## EXERCISE REQUIREMENTS:
Please state how many lines in the records that follow include "agent", with no other output.
#### SOURCE MATERIAL ####
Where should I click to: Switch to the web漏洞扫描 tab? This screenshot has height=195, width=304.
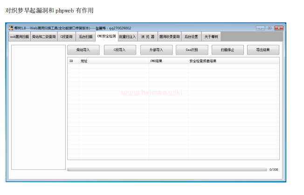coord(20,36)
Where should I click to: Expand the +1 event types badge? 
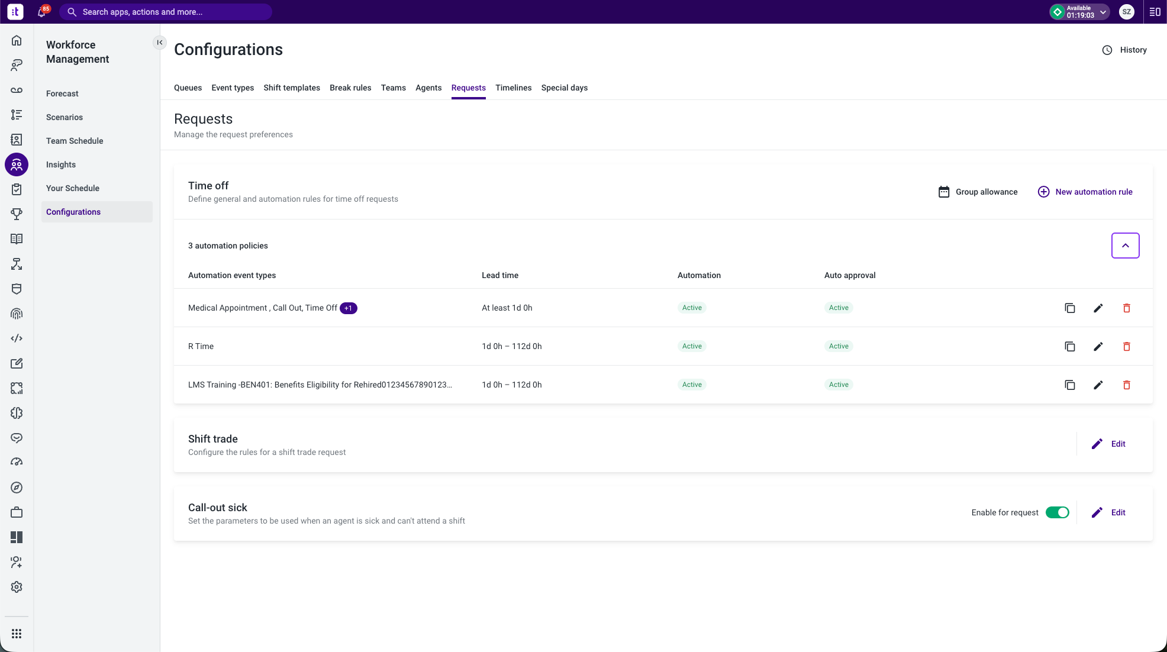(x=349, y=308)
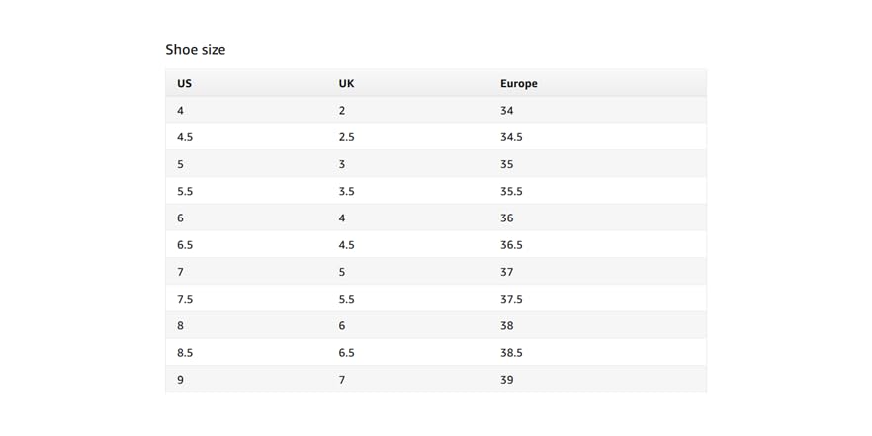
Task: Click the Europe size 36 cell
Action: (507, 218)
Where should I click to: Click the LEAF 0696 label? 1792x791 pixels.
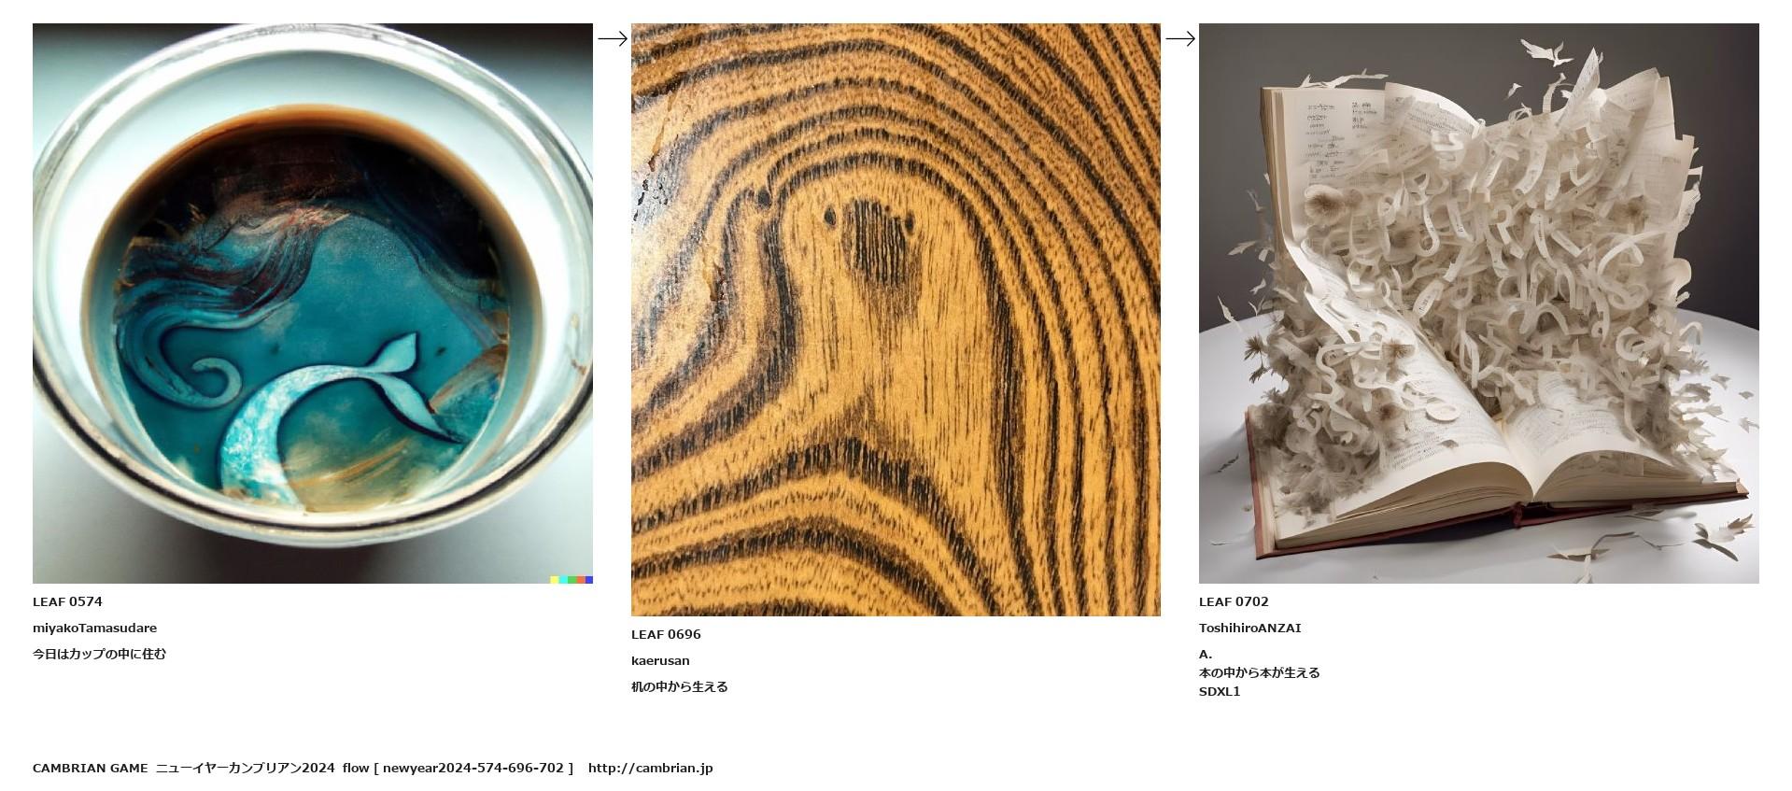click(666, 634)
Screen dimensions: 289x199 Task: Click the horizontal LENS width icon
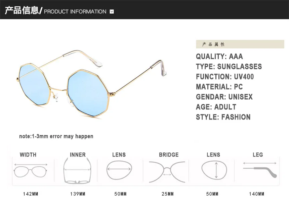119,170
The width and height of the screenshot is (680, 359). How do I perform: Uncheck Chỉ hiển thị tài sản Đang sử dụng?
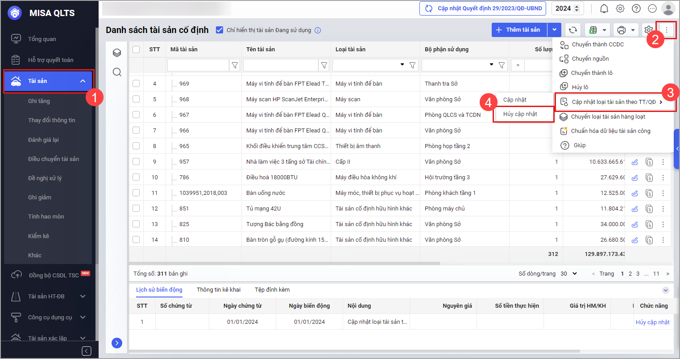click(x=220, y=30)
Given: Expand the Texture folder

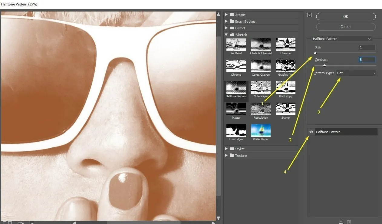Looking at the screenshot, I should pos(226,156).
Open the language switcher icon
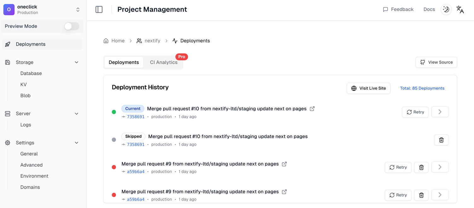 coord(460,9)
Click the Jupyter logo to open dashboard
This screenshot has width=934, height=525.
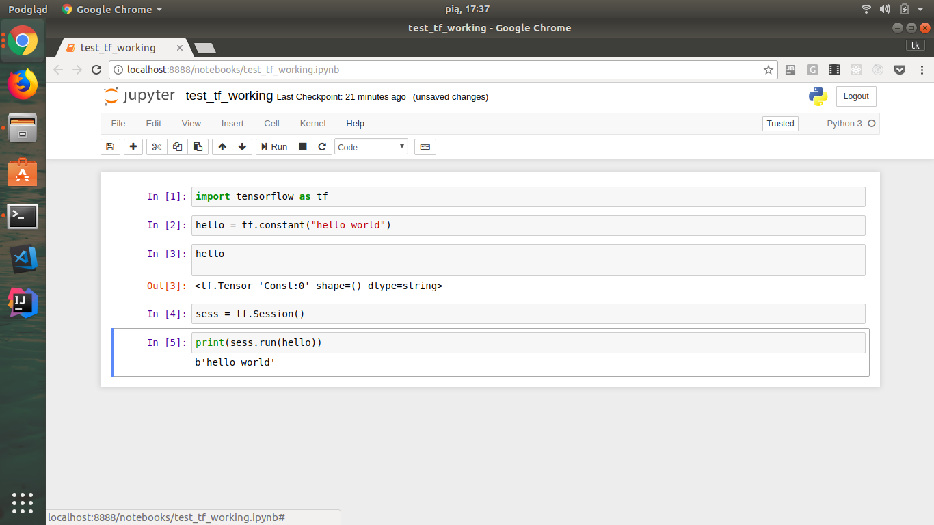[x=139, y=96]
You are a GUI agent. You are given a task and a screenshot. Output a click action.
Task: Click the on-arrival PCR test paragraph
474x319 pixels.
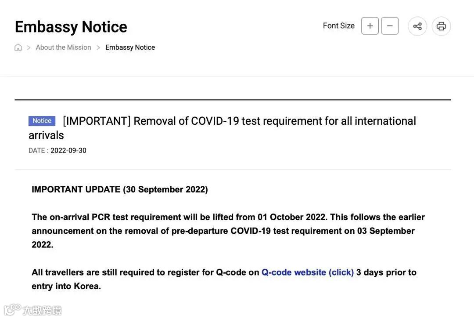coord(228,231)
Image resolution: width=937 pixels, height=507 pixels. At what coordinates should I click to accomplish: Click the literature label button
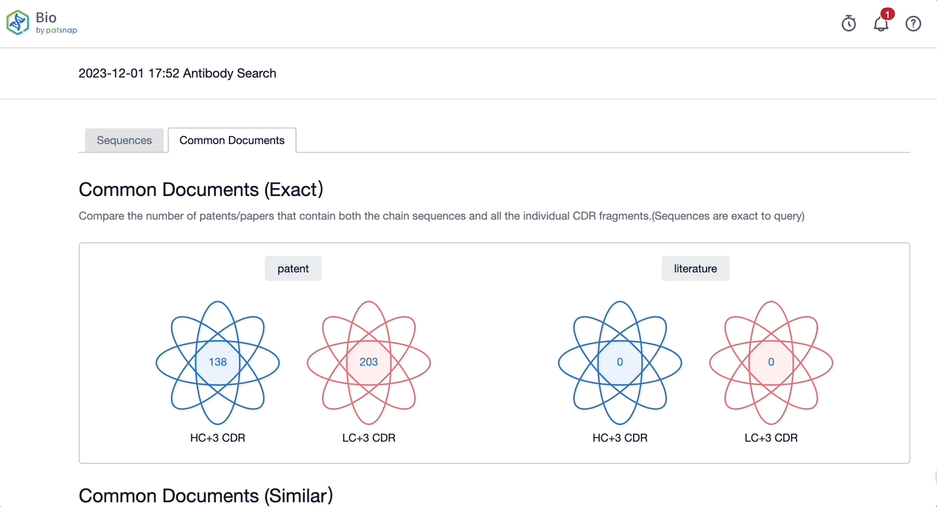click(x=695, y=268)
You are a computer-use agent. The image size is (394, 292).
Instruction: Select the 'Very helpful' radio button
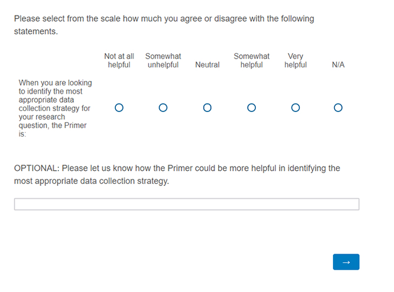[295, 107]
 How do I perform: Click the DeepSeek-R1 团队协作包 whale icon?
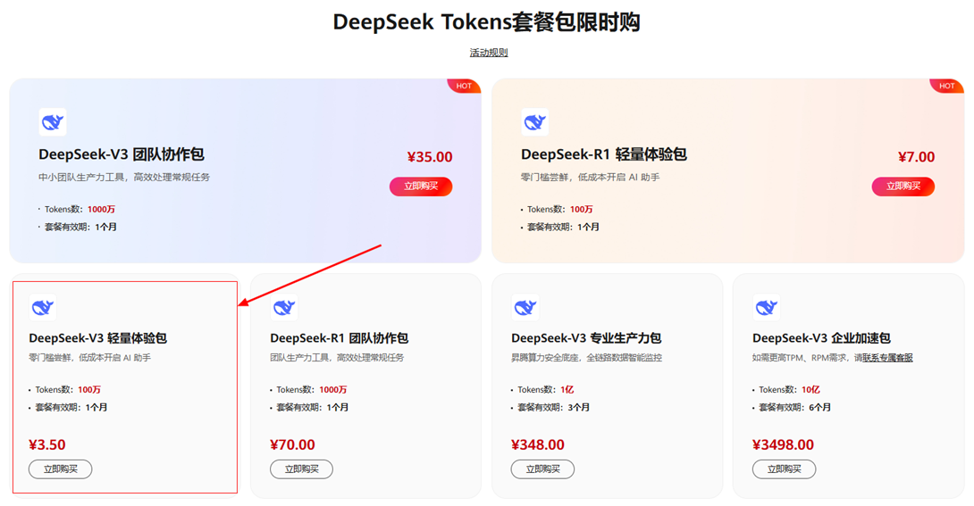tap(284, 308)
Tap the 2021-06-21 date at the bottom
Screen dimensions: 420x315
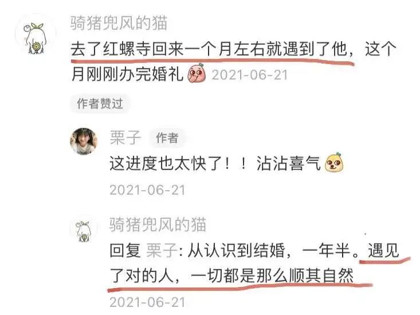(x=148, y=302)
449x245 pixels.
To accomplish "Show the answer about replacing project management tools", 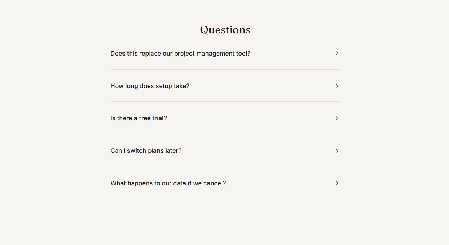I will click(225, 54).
####
## COMPLETED EXERCISE:
2